I’m having this tea partly to help me stay awake & partly as a comfort. My anxiety has been piquing a bit since I have a relatively minor situation that has been stressing me out because it sets off my guilt complex along with some other fears. I’m just trying to tell myself that it’s not necessary for me to react with stress & fear, even though that’s my normal habit.
ANYWHO. I really, really like this tea. It’s just so smooth. It’s ever so slightly astringent in the way that breakfast teas normally are, & the smokiness is artfully warm, not brash. Even just sniffing the aroma is a comfort. Nice aftertaste, too. It seems like a great first-thing-in-the-morning tea when it’s freezing & snowy out. Calmly assertive.
…Uh, so confession: I’m not actually sure this is the tea I’m drinking. I took one of my Teavivre pu-erh samples, put it into a tin, didn’t label the tin, and then forgot about it until I randomly opened it up one day while I was looking for something else. Occam’s razor says this is the shu that fits.
I don’t really have anything to say about this that I haven’t said before. I just really, really like it. I always think of fresh, dark spring dirt and moss. I also like how the flavor is so thick. I was strongly considering coffee this morning, but I decided I needed tea instead, and the thickness makes me feel like I’m drinking a wake-up beverage.
So overall, this tea – like any of my favorite shus – is a combination of caffeine, imagery, and the placebo effect!
Oh LORD this tea is old! I think I got it sometime during the summer last year? So it’s right about a year old. Haha whoops. I only drink white teas once in a blue moon, and I was on a jasmine hiatus for a long time because I just got so sick of it. So not a quick demise for this poor tea.
This one went in the gaiwan tonight. Originally, the tea of the night was going to be my Laoshan Green, but I burned it. (Laoshan Green and I… I just don’t think it was meant to be.) I remember very little from the last time I tried this, just that it tasted like a white tea with jasmine.
Dry leaves look like they do in the picture; very long and soft.
Water is in the 170-180 degree range? The teapot had just started hissing.

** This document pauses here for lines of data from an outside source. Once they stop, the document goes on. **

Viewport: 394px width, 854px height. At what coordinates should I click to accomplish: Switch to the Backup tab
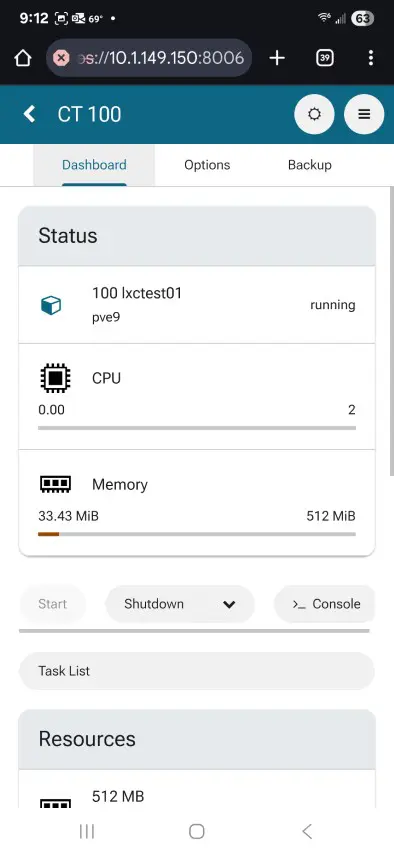tap(310, 165)
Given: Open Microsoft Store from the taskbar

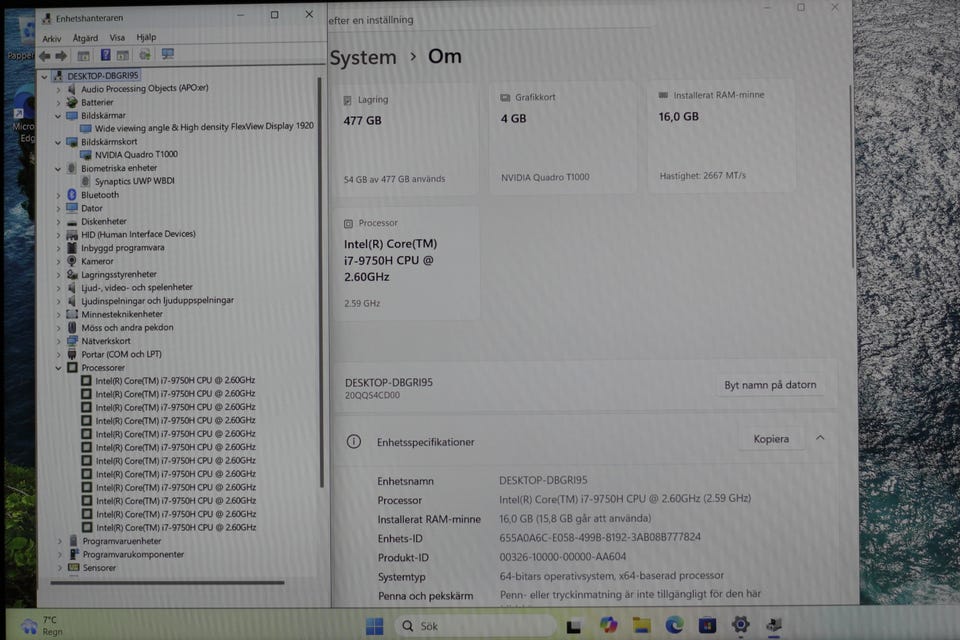Looking at the screenshot, I should [x=707, y=625].
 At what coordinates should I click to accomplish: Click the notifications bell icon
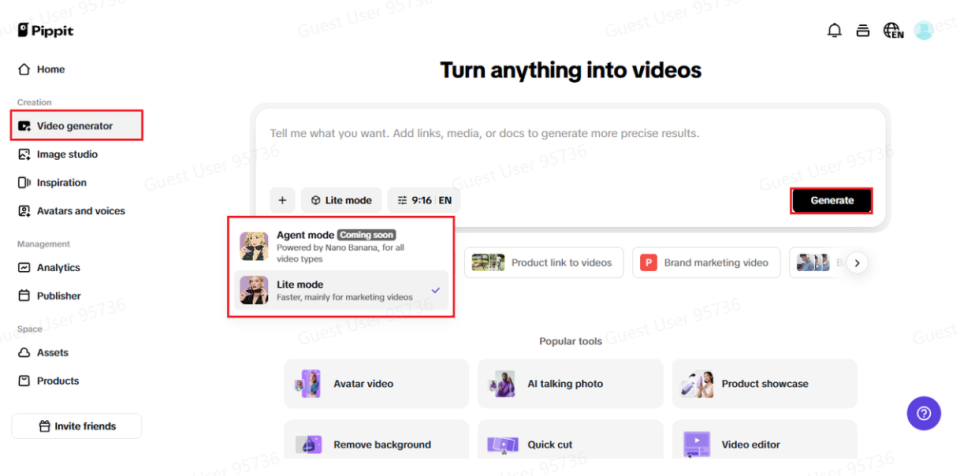pos(834,31)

Steep 1: 10 s. We – e – ell! This is unexpected! Floating atop the jasmine flavor of this gently pale liquor is a ringing overtone of… citrus? What in the world. I am seriously getting, like, quasi-lemon something. No, not lemon, lemon’s too “dark” a flavor, but it’s legit kind of citrusy. I am so surprised that I am paying more attention to that than the jasmine flavor. Not a complaint, though. And I just spilled a bit on my pants.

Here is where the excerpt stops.